With Mediasite, a digital video camera set on a tripod in the back of the classroom captures video of the speaker and feeds it into a laptop. The laptop also connects to the server playing back the PowerPoint or other presentation program and records those materials.

An appliance-based system, Mediasite includes a recorder that receives the presentation materials from the laptop, organizes the materials into a screen presentation, and publishes them to a server. A player accesses the materials on the server and plays them back for students or others requesting the materials by way of a Web browser.

By and large, professors, instructors, and other speakers need only make the presentation, being careful to stay within the camera’s field of view. Hudson also recommends creating a visual background that doesn’t overwhelm the camera’s view of the speaker.

Hudson likes to provide students with more options. In addition to the materials recorded and formatted by Mediasite, she also makes MP3 recordings of the presenter, which students can save to an iPod and listen to while jogging, walking, or sitting anywhere. Students can also download a PDF file of PowerPoint slides to review with the MP3 audio recording.

The Hopkins School of Nursing faculty likes the technology, although few have time to learn the details. “It’s important to have staff support,” said Aschenbrenner. “We are training two people to use the technology now.”

Aschenbrenner also talked about the benefits to students and faculty, noting that lecture capture technology is ideal for students who cannot make it to class for one reason or another.

Another benefit: In the Hopkins School of Nursing, students regularly work in clinical rotations with nurse mentors in hospitals across Maryland, the U.S., and around the world. “They touch base with a faculty member every week to discuss a topic,” Aschenbrenner said. “We do this live, online.”

For students that make it to class but need review, instructors create short review presentations covering only the major points.

More Options
As lecture capture becomes an increasingly important component of course delivery, vendors are developing different ways to buy and use the technology.

For instance, Washington, DC-based Blackboard, Inc. recently announced that it would include the Echo360 lecture-capture system within its widely used platform.

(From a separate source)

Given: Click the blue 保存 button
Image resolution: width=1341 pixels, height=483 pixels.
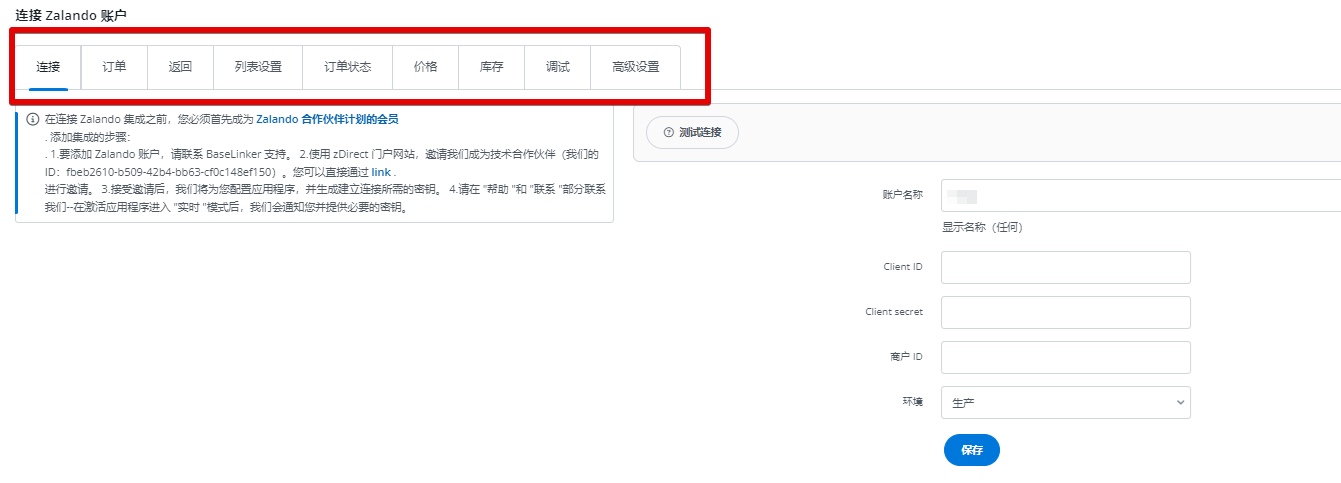Looking at the screenshot, I should point(971,450).
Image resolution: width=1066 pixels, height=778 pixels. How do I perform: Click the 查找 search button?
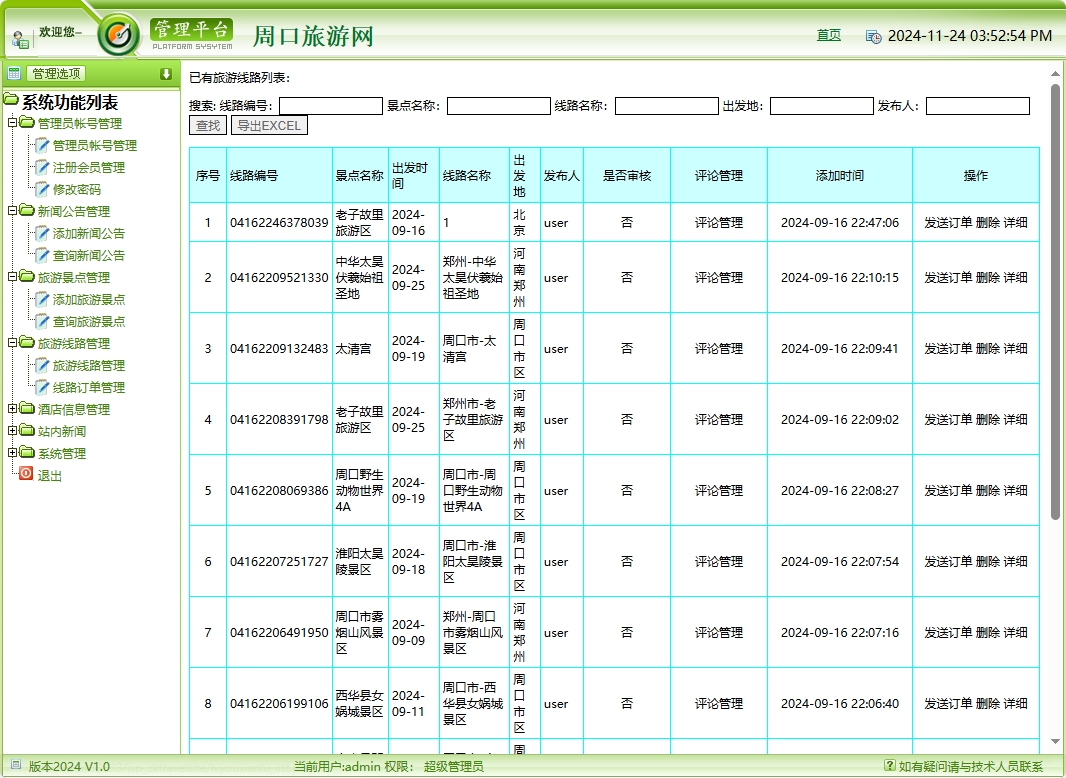tap(207, 125)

The Blackboard-Echo 360 system works with Webcam-enabled personal computers or standalone cameras to record, edit, and publish lectures, tutorials, learning modules, and course content to Blackboard.

Developed by Santa Clara, CA-based Tegrity, another lecture-capture option is Campus 2.0. A Web-based, subscription product, Campus 2.0 requires no specialized server software, recording software, or classroom recording equipment. The system reads the institution’s course catalog, student roster, and enrollment data from the course management system and student information system and uses the data to create accounts populated with the right courses and class recordings for each user.

With a few clicks, lecturers activate the system, which records, formats, and stores presentations on the Tegrity Website or in a learning platform such as Blackboard, WebCT, Sakai, Angel, Moodle, PeopleSoft/Oracle, SCT, and others.

In short, today’s lecture-capture technologies virtually run themselves, and all a teacher has to do is teach.